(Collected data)
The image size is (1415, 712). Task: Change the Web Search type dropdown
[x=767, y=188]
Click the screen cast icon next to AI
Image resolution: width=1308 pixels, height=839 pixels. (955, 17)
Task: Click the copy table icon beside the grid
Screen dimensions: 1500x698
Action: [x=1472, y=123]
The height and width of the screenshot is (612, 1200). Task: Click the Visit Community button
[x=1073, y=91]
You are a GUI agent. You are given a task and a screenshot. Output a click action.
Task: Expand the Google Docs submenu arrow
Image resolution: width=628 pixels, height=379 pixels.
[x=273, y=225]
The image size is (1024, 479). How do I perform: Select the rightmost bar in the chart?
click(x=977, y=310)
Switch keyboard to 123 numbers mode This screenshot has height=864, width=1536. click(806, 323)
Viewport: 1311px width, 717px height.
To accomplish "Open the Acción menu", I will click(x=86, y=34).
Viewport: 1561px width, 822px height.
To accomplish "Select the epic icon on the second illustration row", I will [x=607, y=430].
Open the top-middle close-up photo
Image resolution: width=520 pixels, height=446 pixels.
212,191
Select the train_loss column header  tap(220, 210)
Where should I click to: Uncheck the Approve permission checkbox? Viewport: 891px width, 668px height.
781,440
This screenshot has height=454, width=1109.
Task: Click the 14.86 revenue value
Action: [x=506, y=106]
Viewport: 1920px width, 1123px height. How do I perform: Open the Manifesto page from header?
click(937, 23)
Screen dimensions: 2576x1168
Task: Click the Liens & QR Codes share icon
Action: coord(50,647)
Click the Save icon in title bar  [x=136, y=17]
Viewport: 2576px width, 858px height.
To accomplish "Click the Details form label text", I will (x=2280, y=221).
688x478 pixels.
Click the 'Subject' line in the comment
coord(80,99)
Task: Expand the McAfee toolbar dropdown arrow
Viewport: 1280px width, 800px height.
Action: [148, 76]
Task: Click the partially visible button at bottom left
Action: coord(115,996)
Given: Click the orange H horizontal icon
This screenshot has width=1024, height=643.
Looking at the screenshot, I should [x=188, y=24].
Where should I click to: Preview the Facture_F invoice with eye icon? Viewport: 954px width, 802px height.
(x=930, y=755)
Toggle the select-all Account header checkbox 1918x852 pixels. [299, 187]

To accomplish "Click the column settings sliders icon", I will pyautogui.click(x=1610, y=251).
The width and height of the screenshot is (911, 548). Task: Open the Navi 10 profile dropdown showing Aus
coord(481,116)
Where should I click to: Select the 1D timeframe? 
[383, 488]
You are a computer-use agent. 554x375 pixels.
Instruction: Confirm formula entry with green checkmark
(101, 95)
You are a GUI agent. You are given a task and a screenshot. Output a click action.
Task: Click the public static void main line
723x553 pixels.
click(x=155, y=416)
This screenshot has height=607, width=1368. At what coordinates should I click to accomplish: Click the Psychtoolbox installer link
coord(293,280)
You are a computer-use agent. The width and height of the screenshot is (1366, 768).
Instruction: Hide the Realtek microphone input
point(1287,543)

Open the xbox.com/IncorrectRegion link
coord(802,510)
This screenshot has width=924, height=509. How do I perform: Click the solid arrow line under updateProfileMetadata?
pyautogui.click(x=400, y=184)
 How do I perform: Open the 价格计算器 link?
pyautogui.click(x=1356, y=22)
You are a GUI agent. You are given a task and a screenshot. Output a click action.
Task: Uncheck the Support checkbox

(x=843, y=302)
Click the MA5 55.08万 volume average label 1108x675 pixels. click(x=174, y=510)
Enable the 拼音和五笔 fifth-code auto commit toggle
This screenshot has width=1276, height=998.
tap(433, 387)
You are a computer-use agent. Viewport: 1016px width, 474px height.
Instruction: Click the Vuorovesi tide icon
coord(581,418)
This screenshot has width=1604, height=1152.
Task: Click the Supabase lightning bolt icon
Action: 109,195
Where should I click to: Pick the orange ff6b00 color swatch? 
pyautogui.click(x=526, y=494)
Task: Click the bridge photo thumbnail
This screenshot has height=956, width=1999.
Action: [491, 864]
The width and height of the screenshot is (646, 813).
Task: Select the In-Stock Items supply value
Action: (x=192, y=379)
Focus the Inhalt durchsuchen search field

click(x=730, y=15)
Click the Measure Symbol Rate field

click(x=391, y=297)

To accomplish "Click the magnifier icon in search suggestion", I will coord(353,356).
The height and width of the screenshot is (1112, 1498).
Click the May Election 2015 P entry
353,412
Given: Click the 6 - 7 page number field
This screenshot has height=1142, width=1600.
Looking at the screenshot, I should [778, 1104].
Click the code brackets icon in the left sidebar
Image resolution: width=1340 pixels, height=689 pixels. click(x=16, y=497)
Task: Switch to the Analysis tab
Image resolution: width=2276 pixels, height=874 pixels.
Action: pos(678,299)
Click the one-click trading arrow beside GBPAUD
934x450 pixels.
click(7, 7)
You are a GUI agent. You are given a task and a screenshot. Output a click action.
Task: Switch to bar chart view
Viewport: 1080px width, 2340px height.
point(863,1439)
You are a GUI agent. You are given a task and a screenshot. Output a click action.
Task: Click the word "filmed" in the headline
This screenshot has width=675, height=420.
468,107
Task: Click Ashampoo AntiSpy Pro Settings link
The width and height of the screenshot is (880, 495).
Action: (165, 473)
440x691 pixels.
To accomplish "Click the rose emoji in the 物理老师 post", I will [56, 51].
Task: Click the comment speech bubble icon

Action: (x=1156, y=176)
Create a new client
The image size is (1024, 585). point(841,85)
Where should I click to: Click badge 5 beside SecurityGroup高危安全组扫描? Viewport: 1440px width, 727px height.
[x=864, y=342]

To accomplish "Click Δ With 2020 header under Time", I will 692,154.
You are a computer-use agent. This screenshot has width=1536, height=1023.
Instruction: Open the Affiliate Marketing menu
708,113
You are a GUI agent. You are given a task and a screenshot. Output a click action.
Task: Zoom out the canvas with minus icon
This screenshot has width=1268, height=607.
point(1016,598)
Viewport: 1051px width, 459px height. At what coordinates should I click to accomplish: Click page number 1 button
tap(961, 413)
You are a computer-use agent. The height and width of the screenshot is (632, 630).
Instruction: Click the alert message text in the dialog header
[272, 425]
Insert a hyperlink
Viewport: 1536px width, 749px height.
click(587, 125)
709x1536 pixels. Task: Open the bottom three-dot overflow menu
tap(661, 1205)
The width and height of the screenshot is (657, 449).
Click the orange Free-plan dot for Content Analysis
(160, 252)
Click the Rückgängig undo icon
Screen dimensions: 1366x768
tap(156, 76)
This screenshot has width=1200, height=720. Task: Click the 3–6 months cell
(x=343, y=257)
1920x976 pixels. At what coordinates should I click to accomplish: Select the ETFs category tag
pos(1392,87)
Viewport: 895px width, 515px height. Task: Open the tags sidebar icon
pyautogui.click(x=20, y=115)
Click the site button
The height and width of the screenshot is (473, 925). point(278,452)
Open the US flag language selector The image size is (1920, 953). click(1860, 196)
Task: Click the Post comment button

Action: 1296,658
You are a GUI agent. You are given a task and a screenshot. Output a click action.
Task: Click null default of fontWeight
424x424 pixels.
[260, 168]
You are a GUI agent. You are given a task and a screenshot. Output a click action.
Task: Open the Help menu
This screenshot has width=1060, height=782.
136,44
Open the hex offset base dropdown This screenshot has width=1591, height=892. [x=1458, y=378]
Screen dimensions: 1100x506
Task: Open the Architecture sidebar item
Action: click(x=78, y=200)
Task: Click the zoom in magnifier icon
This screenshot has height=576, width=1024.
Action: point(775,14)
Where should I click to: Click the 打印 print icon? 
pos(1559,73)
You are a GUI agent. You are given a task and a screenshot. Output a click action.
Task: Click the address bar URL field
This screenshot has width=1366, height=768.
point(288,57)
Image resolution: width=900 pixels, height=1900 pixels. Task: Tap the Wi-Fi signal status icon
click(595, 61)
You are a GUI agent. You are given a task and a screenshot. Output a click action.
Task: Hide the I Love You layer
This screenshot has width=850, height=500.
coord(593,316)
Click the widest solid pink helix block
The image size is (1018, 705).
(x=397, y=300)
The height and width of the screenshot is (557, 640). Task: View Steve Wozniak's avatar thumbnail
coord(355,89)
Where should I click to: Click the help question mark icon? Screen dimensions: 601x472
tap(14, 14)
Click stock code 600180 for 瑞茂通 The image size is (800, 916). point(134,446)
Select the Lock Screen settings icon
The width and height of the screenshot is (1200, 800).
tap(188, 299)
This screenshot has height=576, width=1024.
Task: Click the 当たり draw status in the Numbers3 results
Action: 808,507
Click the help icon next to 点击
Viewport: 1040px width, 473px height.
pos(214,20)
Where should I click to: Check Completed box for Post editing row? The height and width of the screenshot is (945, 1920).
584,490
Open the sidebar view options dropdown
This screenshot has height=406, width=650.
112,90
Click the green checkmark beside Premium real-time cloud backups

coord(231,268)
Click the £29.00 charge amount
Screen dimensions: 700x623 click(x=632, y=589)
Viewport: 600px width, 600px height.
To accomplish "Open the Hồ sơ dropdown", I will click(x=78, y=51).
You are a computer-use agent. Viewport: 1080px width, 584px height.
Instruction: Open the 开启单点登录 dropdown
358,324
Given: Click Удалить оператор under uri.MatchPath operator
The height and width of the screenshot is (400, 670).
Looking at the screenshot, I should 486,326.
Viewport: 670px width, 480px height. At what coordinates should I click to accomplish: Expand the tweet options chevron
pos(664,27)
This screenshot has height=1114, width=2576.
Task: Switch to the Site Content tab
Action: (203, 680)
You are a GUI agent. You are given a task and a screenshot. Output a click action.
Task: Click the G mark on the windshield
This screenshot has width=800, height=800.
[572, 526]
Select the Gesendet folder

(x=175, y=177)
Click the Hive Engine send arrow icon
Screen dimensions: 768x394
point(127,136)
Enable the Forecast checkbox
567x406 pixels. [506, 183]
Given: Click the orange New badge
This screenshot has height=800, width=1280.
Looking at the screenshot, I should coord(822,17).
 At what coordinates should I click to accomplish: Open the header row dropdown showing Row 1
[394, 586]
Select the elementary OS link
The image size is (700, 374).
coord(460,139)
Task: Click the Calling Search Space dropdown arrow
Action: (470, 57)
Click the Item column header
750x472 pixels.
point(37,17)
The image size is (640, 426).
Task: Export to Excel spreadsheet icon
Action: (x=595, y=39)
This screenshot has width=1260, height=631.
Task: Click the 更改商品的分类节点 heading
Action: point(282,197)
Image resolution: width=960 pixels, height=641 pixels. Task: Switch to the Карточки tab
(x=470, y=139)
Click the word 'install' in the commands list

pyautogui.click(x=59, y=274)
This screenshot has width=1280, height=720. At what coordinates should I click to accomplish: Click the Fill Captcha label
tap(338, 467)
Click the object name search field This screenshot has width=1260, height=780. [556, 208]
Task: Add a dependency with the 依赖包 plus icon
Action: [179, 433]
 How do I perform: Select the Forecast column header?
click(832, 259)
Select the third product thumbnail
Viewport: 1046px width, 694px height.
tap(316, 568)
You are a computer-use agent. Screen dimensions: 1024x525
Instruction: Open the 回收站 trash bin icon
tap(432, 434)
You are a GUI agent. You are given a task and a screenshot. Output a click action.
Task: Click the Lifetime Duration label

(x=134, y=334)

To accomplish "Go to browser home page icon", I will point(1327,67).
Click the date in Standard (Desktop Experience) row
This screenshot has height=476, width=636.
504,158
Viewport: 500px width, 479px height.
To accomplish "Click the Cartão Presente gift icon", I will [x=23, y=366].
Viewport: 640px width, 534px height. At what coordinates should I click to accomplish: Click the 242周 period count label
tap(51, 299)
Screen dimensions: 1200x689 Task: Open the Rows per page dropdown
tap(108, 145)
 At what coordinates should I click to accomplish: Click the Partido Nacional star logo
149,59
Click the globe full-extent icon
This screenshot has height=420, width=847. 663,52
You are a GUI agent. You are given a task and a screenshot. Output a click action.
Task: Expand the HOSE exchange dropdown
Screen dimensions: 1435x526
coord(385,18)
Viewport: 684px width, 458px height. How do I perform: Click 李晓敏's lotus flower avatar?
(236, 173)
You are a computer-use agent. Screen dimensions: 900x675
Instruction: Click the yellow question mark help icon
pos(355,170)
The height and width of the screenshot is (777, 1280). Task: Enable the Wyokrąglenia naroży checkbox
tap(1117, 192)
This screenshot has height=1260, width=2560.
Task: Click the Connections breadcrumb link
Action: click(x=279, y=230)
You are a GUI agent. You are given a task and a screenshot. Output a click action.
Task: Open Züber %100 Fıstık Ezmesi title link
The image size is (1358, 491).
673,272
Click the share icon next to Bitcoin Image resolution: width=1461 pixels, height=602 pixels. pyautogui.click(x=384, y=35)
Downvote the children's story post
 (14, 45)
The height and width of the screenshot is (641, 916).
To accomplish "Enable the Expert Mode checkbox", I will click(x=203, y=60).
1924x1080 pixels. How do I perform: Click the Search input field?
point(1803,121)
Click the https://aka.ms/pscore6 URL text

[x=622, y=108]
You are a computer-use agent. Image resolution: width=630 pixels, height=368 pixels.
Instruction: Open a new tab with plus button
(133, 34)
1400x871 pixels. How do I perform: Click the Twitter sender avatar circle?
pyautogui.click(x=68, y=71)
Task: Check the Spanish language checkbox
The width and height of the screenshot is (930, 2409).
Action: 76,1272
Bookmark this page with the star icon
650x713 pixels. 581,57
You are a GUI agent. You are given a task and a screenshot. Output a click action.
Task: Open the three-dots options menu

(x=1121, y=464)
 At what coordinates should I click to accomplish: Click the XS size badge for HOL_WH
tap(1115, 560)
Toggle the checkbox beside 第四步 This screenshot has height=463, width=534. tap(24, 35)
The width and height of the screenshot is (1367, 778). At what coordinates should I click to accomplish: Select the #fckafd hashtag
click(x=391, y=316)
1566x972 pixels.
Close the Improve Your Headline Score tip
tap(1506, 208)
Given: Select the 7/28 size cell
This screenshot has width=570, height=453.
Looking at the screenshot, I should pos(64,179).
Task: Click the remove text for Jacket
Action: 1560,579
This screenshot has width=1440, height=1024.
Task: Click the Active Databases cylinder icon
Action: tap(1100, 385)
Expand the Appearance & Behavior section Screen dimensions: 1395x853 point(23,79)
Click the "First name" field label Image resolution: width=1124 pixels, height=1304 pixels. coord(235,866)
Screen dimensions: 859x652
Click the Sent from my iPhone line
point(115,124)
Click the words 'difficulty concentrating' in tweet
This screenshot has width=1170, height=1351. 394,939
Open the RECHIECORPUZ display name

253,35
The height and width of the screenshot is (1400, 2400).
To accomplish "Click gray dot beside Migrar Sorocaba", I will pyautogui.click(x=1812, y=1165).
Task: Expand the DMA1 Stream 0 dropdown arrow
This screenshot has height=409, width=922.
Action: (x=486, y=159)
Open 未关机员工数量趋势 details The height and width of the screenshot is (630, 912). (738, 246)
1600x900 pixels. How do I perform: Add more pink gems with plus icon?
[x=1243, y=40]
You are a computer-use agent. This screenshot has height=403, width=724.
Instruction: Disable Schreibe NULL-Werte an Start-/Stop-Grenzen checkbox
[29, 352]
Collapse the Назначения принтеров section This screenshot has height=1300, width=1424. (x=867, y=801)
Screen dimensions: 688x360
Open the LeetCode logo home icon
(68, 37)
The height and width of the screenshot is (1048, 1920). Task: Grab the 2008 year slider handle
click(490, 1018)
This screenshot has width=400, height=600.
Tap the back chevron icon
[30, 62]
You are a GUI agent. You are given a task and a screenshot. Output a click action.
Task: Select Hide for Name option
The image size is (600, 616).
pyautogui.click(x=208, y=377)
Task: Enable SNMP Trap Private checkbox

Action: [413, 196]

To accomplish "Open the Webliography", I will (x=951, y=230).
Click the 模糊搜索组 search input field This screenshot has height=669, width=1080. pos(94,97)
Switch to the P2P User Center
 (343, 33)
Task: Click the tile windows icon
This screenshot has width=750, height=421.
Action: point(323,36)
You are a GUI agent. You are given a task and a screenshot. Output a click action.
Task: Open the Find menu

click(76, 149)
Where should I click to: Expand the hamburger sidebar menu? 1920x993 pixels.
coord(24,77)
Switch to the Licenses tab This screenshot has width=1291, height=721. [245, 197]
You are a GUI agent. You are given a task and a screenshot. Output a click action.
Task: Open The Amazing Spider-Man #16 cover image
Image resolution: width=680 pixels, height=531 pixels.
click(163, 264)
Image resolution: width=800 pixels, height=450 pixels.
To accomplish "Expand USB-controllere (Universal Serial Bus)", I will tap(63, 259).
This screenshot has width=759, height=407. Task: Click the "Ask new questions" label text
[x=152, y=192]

• [Exercise]: Working from the entries above, find every line in which the word "title" occurs and copy it.

• [Answer to this task]:
Click the Save icon in title bar  [x=136, y=17]
Task: Open Züber %100 Fıstık Ezmesi title link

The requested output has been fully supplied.